O primeiro ano da terceira intervenção externa em Portugal nos últimos
30 anos terminou ontem com um misto de resultados. O país cumpriu 75%
das medidas acordadas até agora, não alterou metas orçamentais, nem
pediu mais dinheiro. Os portugueses passaram a saber o que é um
memorando de entendimento, quem é Poul Thomson ou a usar a palavra
troika em modo (re)corrente.
Do lado dos credores externos, Portugal
recebe elogios: «notável» ajustamento, «mais era impossível» ou
«progresso considerável» nas reformas estruturais, tal como se pode ler
nos documentos da terceira revisão da Comissão Europeia, divulgados esta
semana.
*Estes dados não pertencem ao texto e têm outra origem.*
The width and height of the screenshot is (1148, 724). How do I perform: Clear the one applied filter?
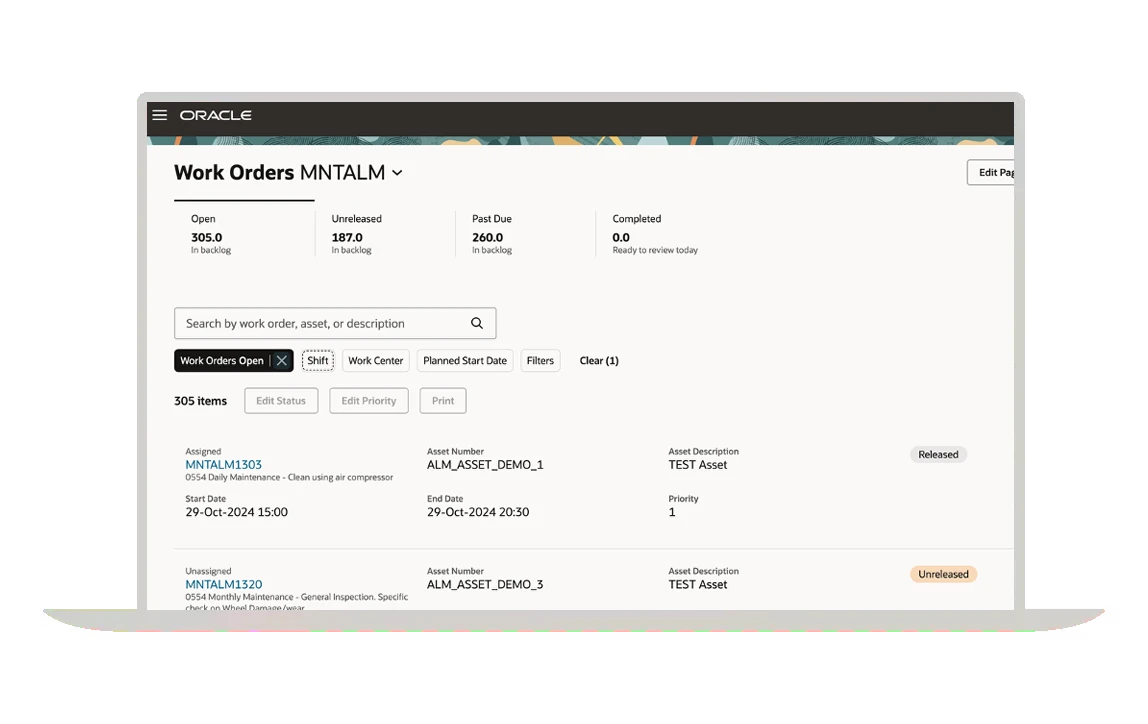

Da parte dos investidores, a história é outra: juros da dívida
pública acima de 10% em todos os prazos, o dobro do cobrado à Irlanda – o
outro ‘bom aluno’ intervencionado pela troika. Um segundo resgate e a
reestruturação da dívida são dados como certos pelo mercado. Contas
feitas, Portugal foi aprovado por quem lhe empresta dinheiro hoje, mas
está longe de convencer quem irá financiar o país no futuro.
O
impacto de um ano de troika na economia foi violento e está cheio de
superlativos. Portugal vive a recessão mais profunda da democracia
(queda do PIB de 4,8% entre 2011 e 2012) com o consumo, investimento e
confiança de famílias e empresas a registarem quedas e mínimos
históricos. O desemprego e a dívida pública dispararam para máximos
nunca vistos: o primeiro abrange 15% da população e 35% dos mais jovens,
o segundo chegará a 115% do PIB, em 2013. Num ano, o país vendeu 3,3
mil milhões de euros de activos estratégicos na energia (EDP e REN) e
prepara-se para desfazer-se de empresas de transporte, serviços postais e
águas. A banca está ligada à ‘máquina’ do Banco Central Europeu (BCE),
que já lhe emprestou cerca de 47 mil milhões de euros.
«O segundo
ano será tão importante como o primeiro, mas será decisivo na inversão
de queda da economia, na consolidação orçamental sustentada e nas
reformas estruturais para a retoma do crescimento», diz ao SOL Abel
Mateus, especialista em política monetária e ex-presidente da Autoridade
da Concorrência (AdC).
Portugal arranca para o segundo ano com a
troika com vários ‘perigos’ no horizonte. Depois da Grécia e da
indefinição dos líderes europeus, 2012 será marcado pelos efeitos da
crise em Espanha e o desemprego, segundo os credores externos. Deixaram
isso claro na última revisão, ao sublinhar que as exportações vão
crescer 2% em 2012, metade do previsto há três meses, com «o
enfraquecimento da economia europeia a começar a ter efeitos em
Portugal».
Espanha, para onde vão 25% das vendas nacionais, estará
em recessão em 2012, os juros do país vizinho são já superiores aos
italianos e o Citigroup veio dizer, esta semana, que Madrid será
resgatada até final do ano.
O desemprego, cuja taxa a troika prevê
de 14,4%, em 2012, e o Eurostat diz estar já em 15%, em Fevereiro,
assume-se como um dos principais candidatos a provocar uma derrapagem
orçamental nas metas do défice que este ano terá de atingir os 4,5% do
PIB português.
O balanço deste primeiro ano não é consensual. «Há
alguém para além do ministro Vítor Gaspar que faça uma avaliação
positiva desta democracia limitada, de liberalismo tributário e da venda
de património ao desbarato?» questiona ao SOL António Carlos dos
Santos, ex-secretário de Estado dos Assuntos Fiscais de Sousa Franco e
que exerceu cargos na Comissão Europeia e Banco Mundial.
Doze
meses é também pouco para se tirar qualquer conclusão sobre o futuro. Um
ano após serem resgatadas e durante a terceira revisão, também a Grécia
e a Irlanda foram elogiadas pela troika pelas reformas e andamento do
seu programa. Nos meses seguintes, Atenas viu os juros da dívida
triplicar, a economia ficar em pré-falência e foi obrigada a pedir um
segundo resgate. Dublin, por seu lado, colocou os juros ao nível dos
espanhóis e italianos e está a lançar medidas para o crescimento. O
tempo dirá qual dos dois caminhos Portugal percorreu.
«SOL»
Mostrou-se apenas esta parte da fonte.